THQ Nordic aren’t one to shy away from reviving IP that was seemingly long-gone, but even I was surprised to see them release a remastered version of a fairly unknown platformer that initially released back in 2004. Whilst Sphinx and the Cursed Mummy might not have been on everyone’s wish list for a remastered release though, that doesn’t mean that it hasn’t stood the test of time – sure, it’s a little dated in places, but the game still manages to offer an enjoyable action-platforming experience fifteen years on.
Sphinx and the Cursed Mummy tells the story of Sphinx, an Egyptian demi-god, and Tutankhamun, a prince who ends up turning into a mummy thanks to the meddling antics of his older brother. The pair encounter each other when Sphinx is working for Imhotep to recover the Blade of Osiris and end up in a strange predicament that threatens the well-being of Egypt, with the vicious god Set revealing himself to be behind the nefarious scheme. It’s up to Sphinx and Tutankhamun to work together to defeat Set and bring peace back to Egypt, and you get to control both throughout the game.
Sphinx takes on a more action-focused role with his sections primarily focusing on platforming and fighting.
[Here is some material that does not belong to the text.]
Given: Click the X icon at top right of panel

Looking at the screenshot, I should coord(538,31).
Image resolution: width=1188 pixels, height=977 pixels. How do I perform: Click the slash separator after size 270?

You’ll start off with a basic skillset, but it doesn’t take long before you unlock new combat moves and abilities that’ll help you traverse further across the game’s environment. It’s almost like a 3D Metroidvania title, with the player re-visiting a lot of previously trodden areas when they’ve got some new tricks up their sleeve to reach those places that were once inaccessible – it means there’s some backtracking involved, but it never feels too tedious.
The combat mechanics are all fairly simple in design, with the player able to button-mash their way through most encounters. It’s never too difficult either (despite a lack of a lock-on function), but the neat abilities at your disposal ensure you will have fun taking down your foes. At least the boss fights are a bit more challenging and provide a more exciting showdown though, so you can look forward to the selection of those that you’ll encounter along your adventure.
Tutankhamun’s role is a lot more puzzle-focused, with an emphasis placed on using your wit and your… um… ‘undeadness’ in order to progress. How does being undead work to your advantage, I hear you ask? Well, it means you can do things like light yourself on fire or conduct electricity through your body in order to solve enigmas, of course. Much like Sphinx, Tutankhamun’s skillset grows as you progress through the game, so you’ll always find all-new ways to solve the many elaborate puzzles that you encounter on your journey. Sure, there’s nothing too complex puzzle-wise, but those who appreciate doing more than running, jumping and fighting will surely find Tutankhamun’s sections to be a highlight of the whole experience.
Between both Sphinx and Tutankhamun’s roles, there’s a lot of fun to be had with Sphinx and the Cursed Mummy and the gameplay even manages to feel enjoyable fifteen years on. However, there are some things that feel pretty dated, such as the camera which feels twitchy and difficult to maintain. Whilst it’s not a common issue throughout the game, I did find that it struggled to keep up with the action on more than a few instances – it’s the sort of thing which can be pretty frustrating when trying to pull off inch-perfect jumps between platforms.
The game could also be a little guilty of offering very little guidance to the player, with it never clearly signposted where you need to go or what you actually need to do. Now I know this is an old-school experience where the player is expected to figure out a lot more things themselves, but given how large some of the game’s environments are and how few and far between save points are, it was hard not to get a little bit annoyed in the moments where I got stuck and had no idea where I had to go across the vast world. Maybe some of that is due to my own gaming inadequacies, though I’m sure it’ll be the case for even the most seasoned of platform-adventure veterans too.
Visually, Sphinx and the Cursed Mummy clearly looks like an upscaled PlayStation 2 game, but that doesn’t mean that it’s bad: there’s some decent character designs on show, the environments are interesting, whilst the actual textures themselves hold up well. The same goes for the sound design which manages to fit perfectly within the Egyptian world with some catchy little tunes playing throughout your adventure. The only issue I had was that there was no audio dialogue to go along with character’s mouths moving during cutscenes, which was a little jarring – it’s a small issue and one that doesn’t affect gameplay though, so it’s easy to live with.